Synchronizing stream...
Stream Locked! Global Shift: 0 beats.

Verifying 100 Patterns with shift 0...

Matches: 100, Misses: 0
TEST PASSED!


In [None]:

def save_debug_report(filename, expected_map, output_buffer):
    print(f"Generating debug report: {filename} ...")
    
    
    # CRITICAL FIX: View as uint16 because DWIDTH=16
    # This prevents the "big number" packing issue
    output_data = captured_results.view(KERNEL_DTYPE)
    
    with open(filename, "w") as f:
        # --- SECTION 1: EXPECTED VS ACTUAL ---
        f.write("=======================================================\n")
        f.write("SECTION 1: VERIFICATION (Expected vs Actual)\n")
        f.write("=======================================================\n")
        f.write(f"{'BEAT':<12} | {'EXPECTED ID':<12} | {'ACTUAL ID':<12} | {'STATUS'}\n")
        f.write("-" * 60 + "\n")
        
        matches = 0
        misses = 0
        
        # Sort by beat to keep it chronological
        for beat, exp_id in sorted(expected_map.items()):
            # Safety check for bounds
            if beat < len(output_data):
                act_id = output_data[beat]
            else:
                act_id = -1 # Out of bounds
            
            # Check for exact match
            status = "MATCH" if act_id == exp_id else "MISS"
            
            # Check for near-miss (shifted by +/- 4 beats)
            if status == "MISS":
                for offset in range(-4, 5):
                    check_idx = beat + offset
                    if 0 <= check_idx < len(output_data):
                        if output_data[check_idx] == exp_id:
                            status = f"SHIFTED ({offset:+d})"
                            break
            
            if status == "MATCH": 
                matches += 1
            else: 
                misses += 1
                
            f.write(f"{beat:<12} | {exp_id:<12} | {act_id:<12} | {status}\n")
            
        f.write("-" * 60 + "\n")
        f.write(f"SUMMARY: Matches: {matches}, Misses: {misses}, Total: {len(expected_map)}\n\n\n")

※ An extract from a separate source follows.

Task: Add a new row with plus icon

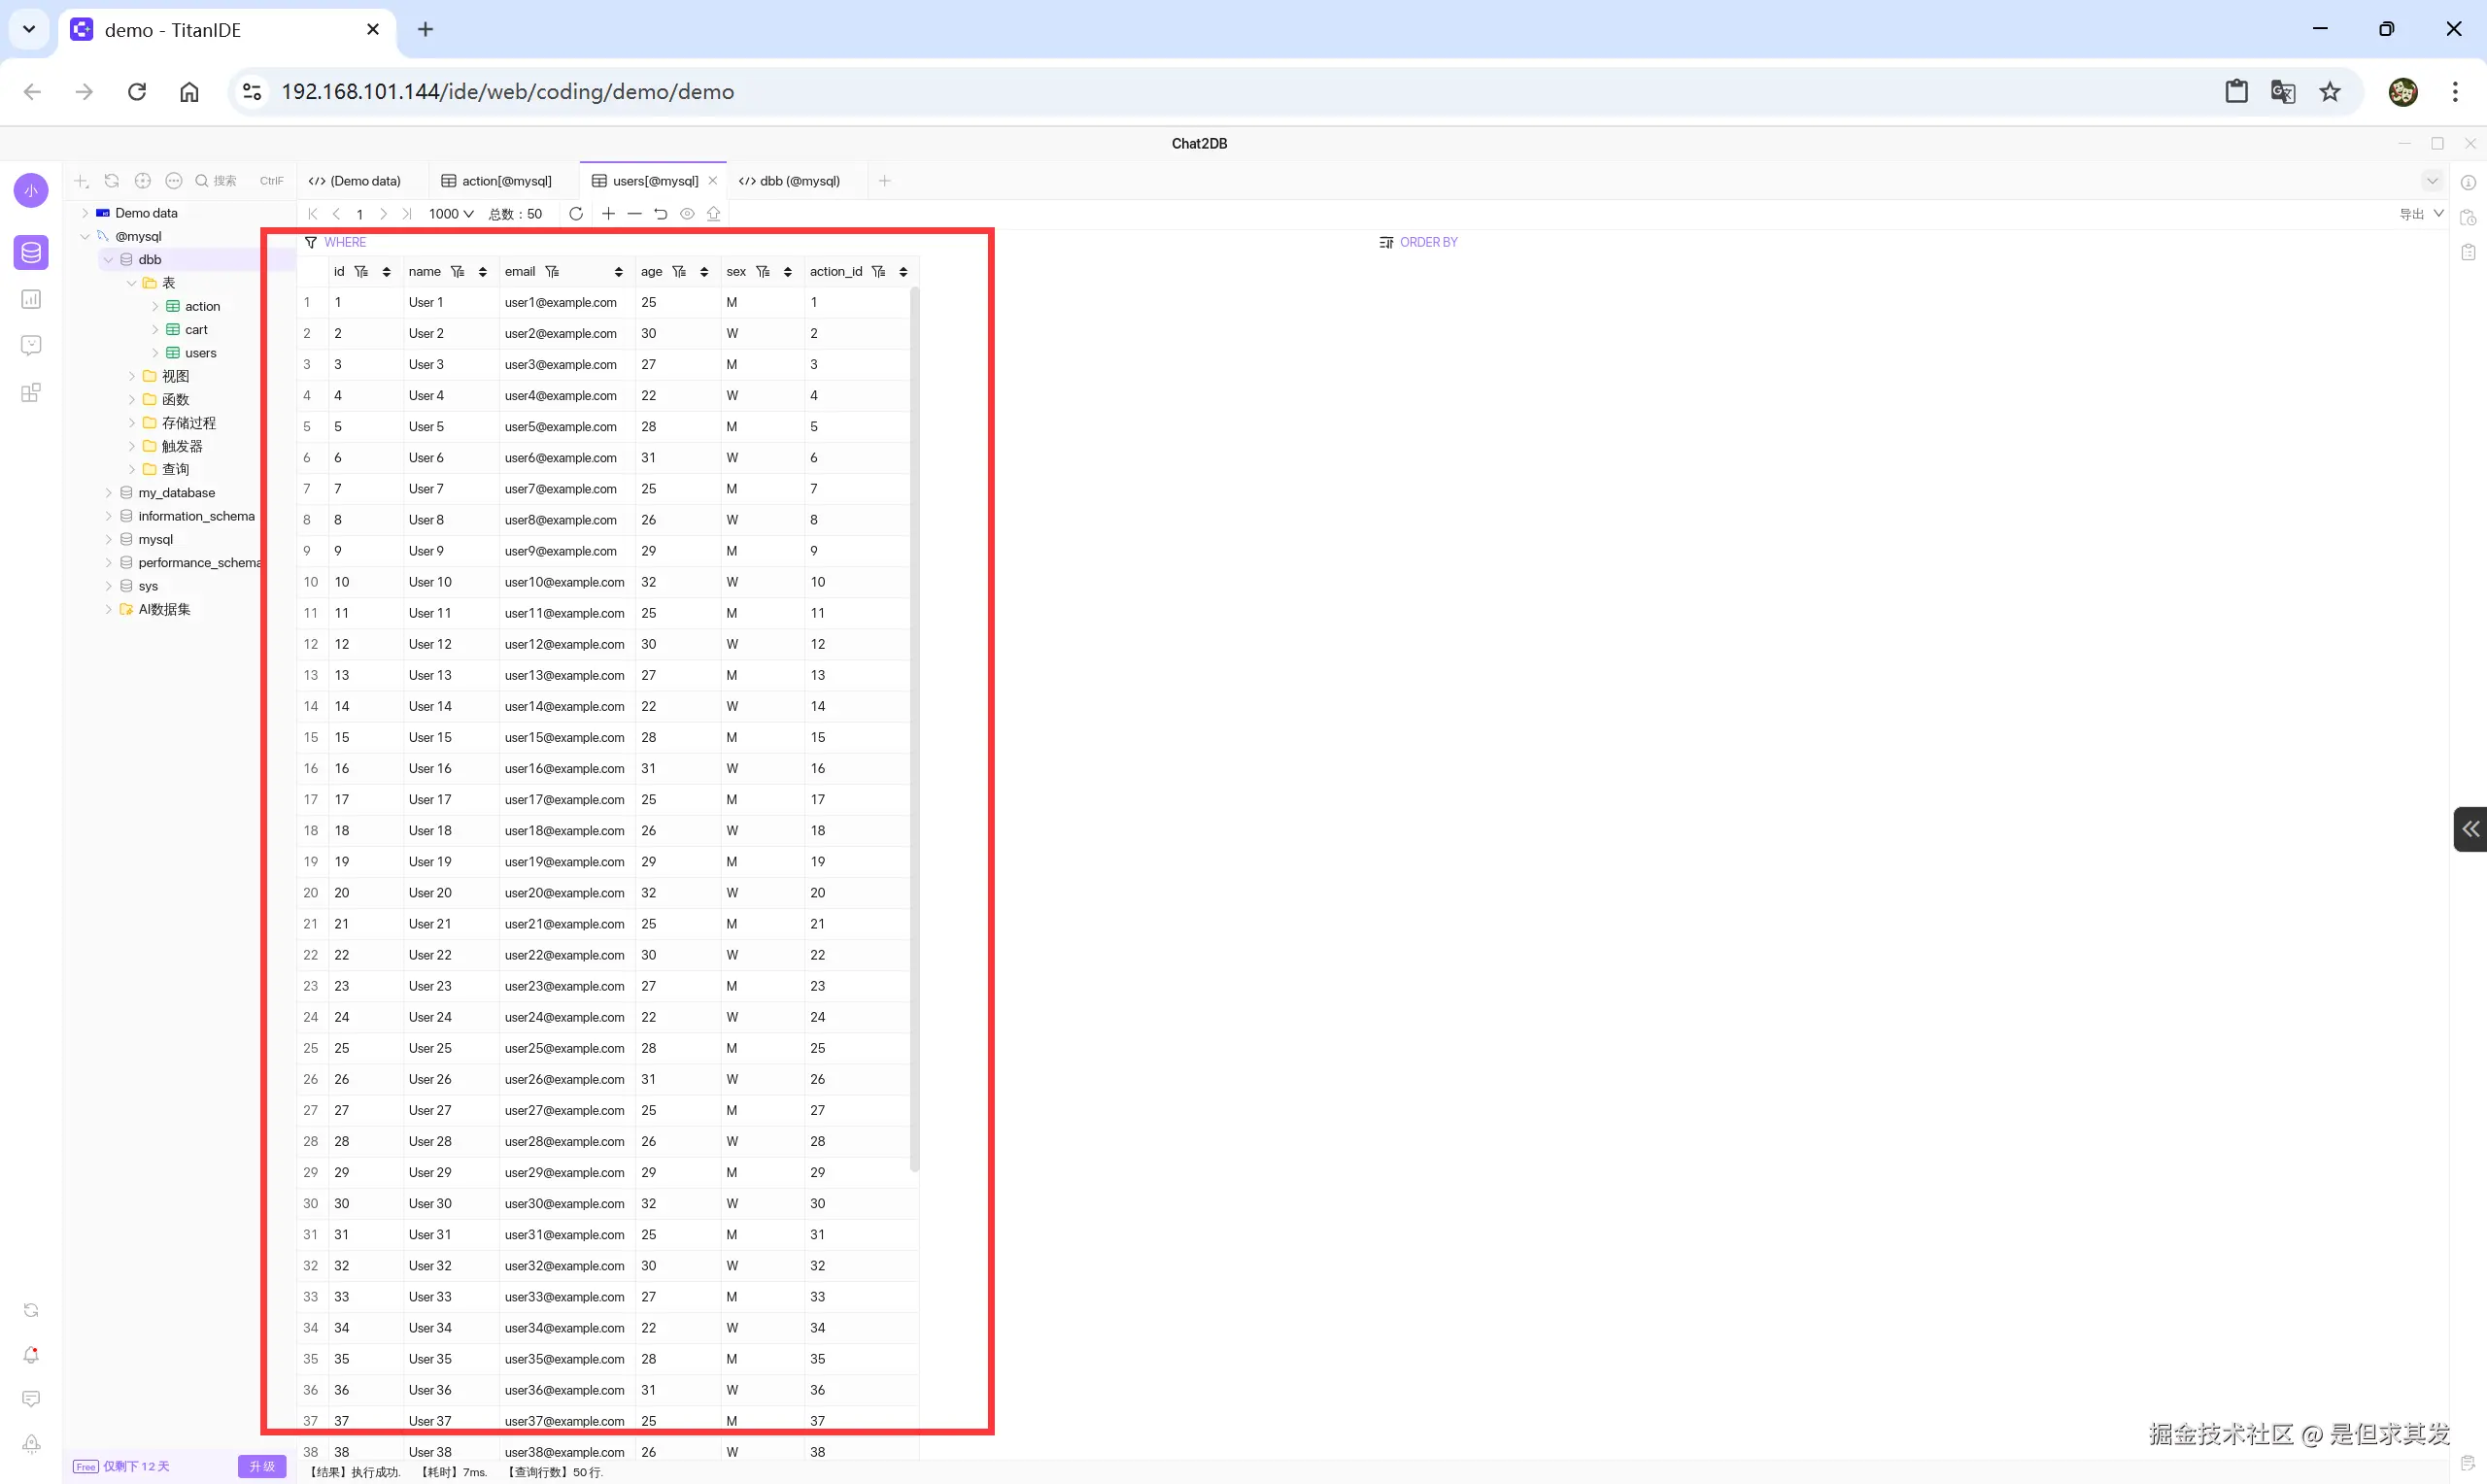Action: tap(608, 213)
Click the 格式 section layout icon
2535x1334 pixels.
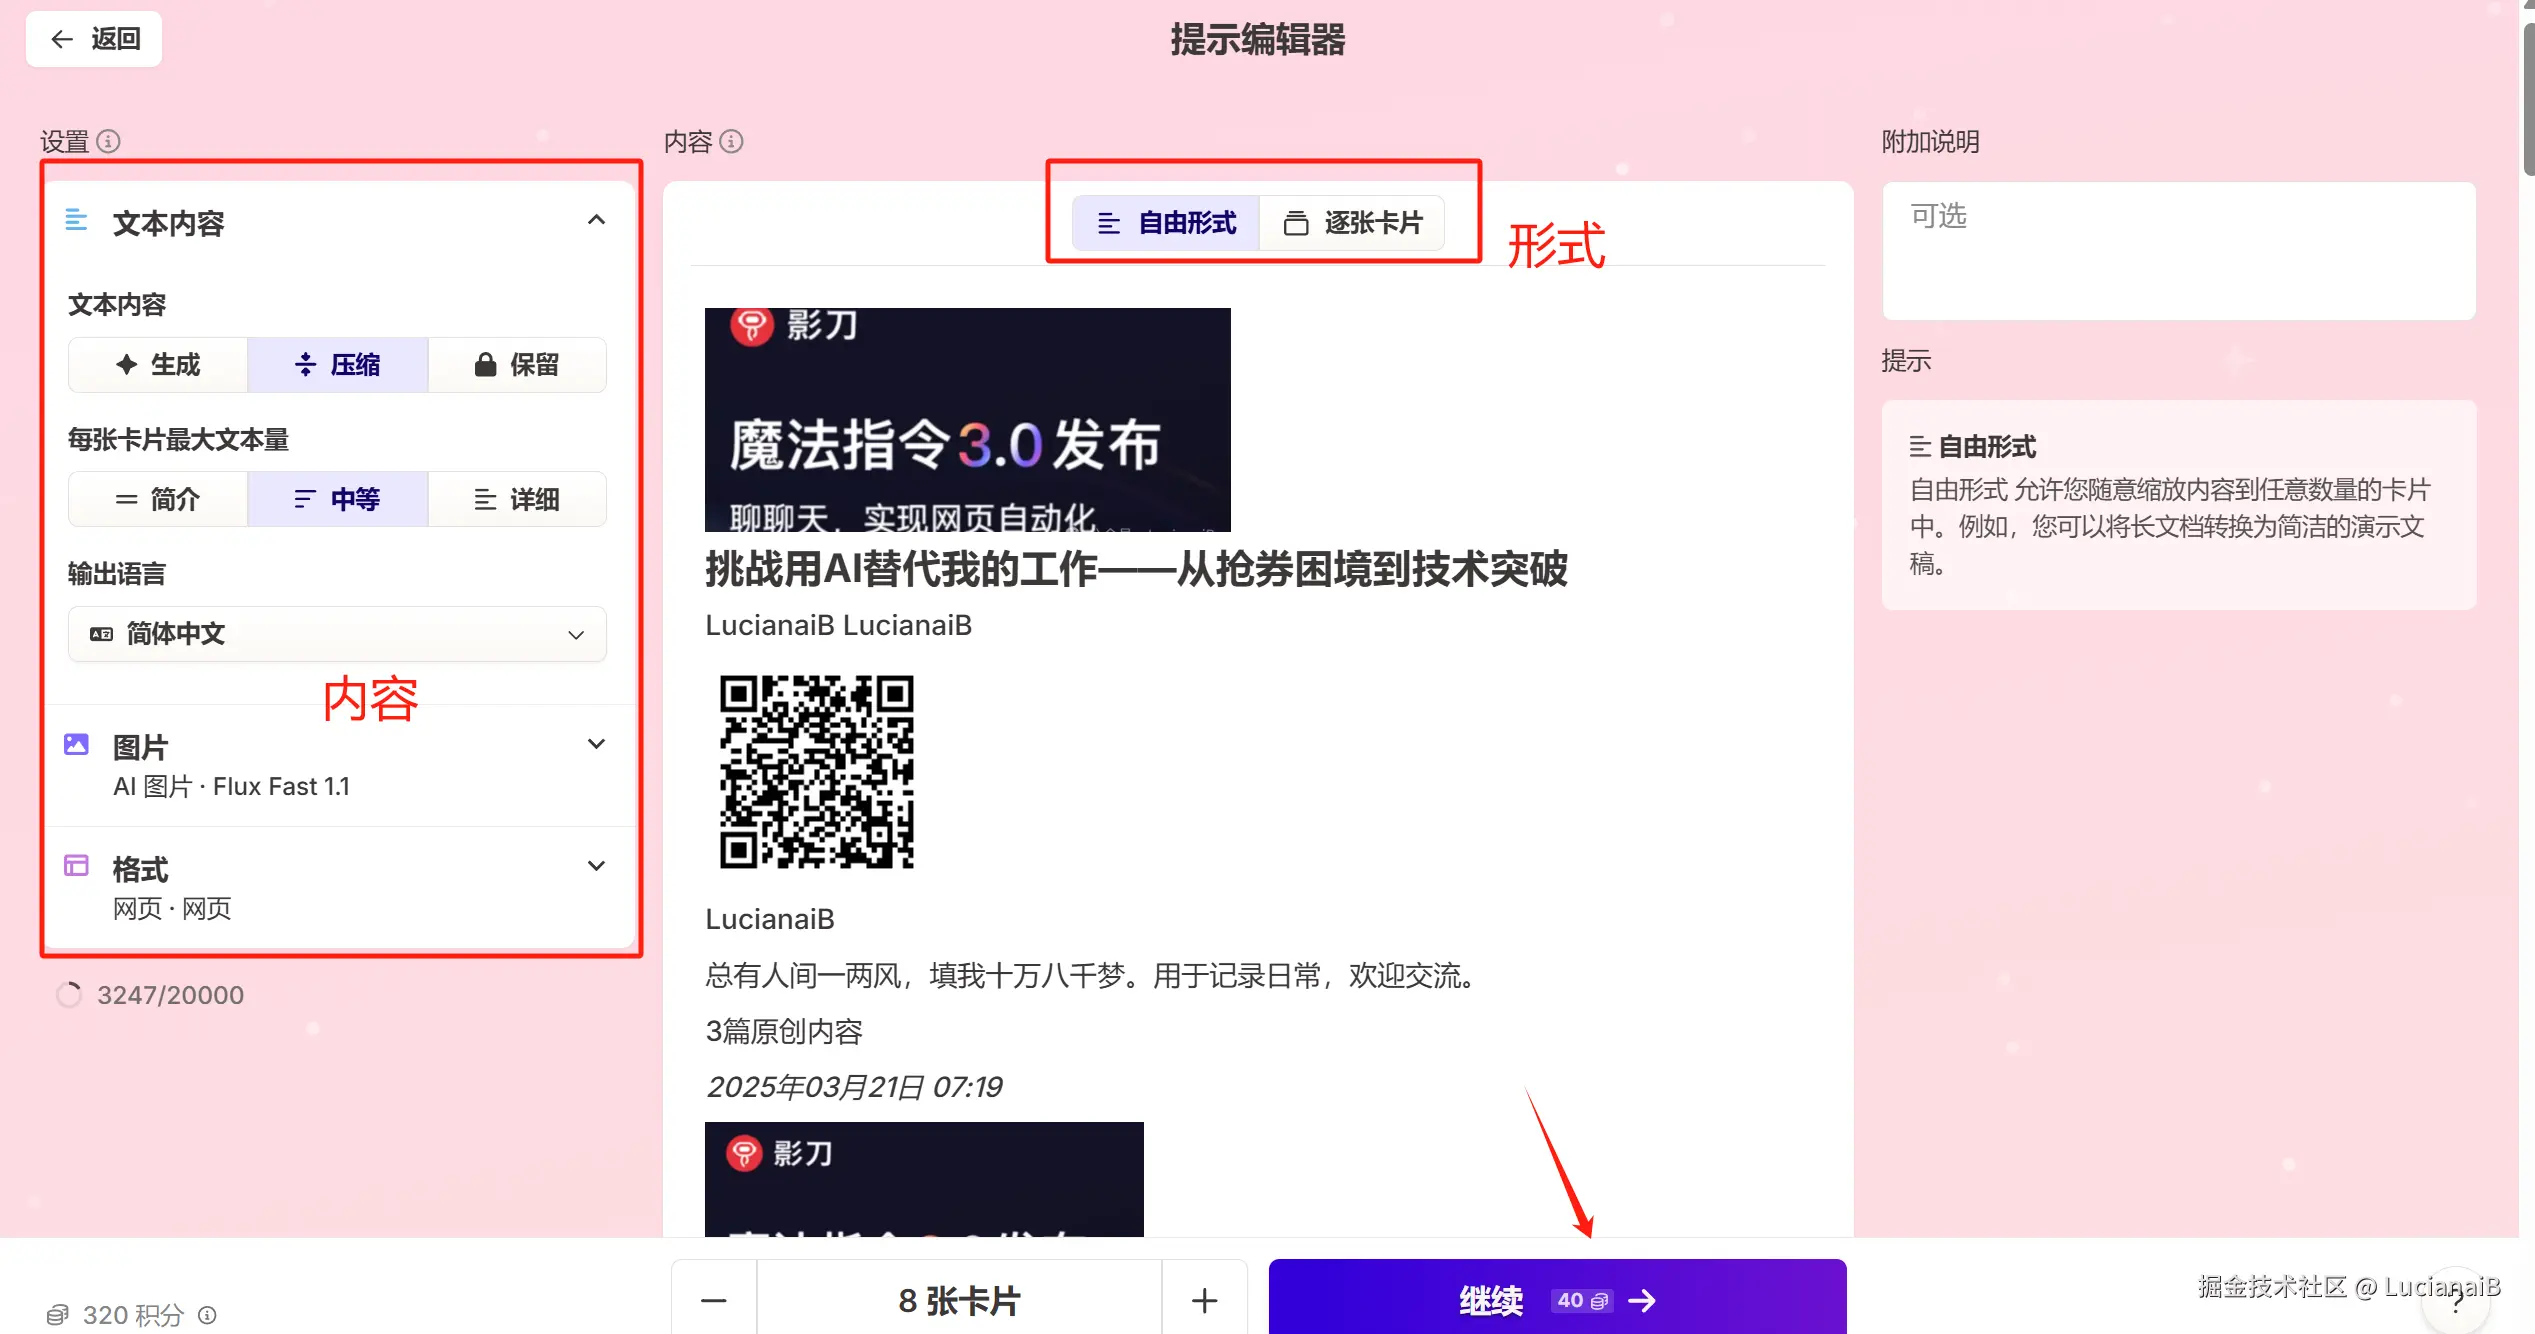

        # --- SECTION 2: RAW HARDWARE DETECTIONS ---
        f.write("=======================================================\n")
        f.write("SECTION 2: ALL HARDWARE DETECTIONS (Non-zero outputs)\n")
        f.write("=======================================================\n")
        f.write(f"{'BEAT':<12} | {'DETECTED ID'}\n")
        f.write("-" * 30 + "\n")
        
        # Scan entire buffer for any non-zero value
        hw_detections = np.nonzero(output_data)[0]
        
        if len(hw_detections) == 0:
            f.write("No patterns detected (Output is all zeros).\n")
        else:
            for beat in hw_detections:
                val = output_data[beat]
                f.write(f"{beat:<12} | {val}\n")
                
    print(f"Report saved. Open '{filename}' to analyze.")

# Run the export (using the correct buffer variable 'output_buffer')
save_debug_report("debug_results.txt", expected_map, output_beats)

Generating debug report: debug_results.txt ...
Report saved. Open 'debug_results.txt' to analyze.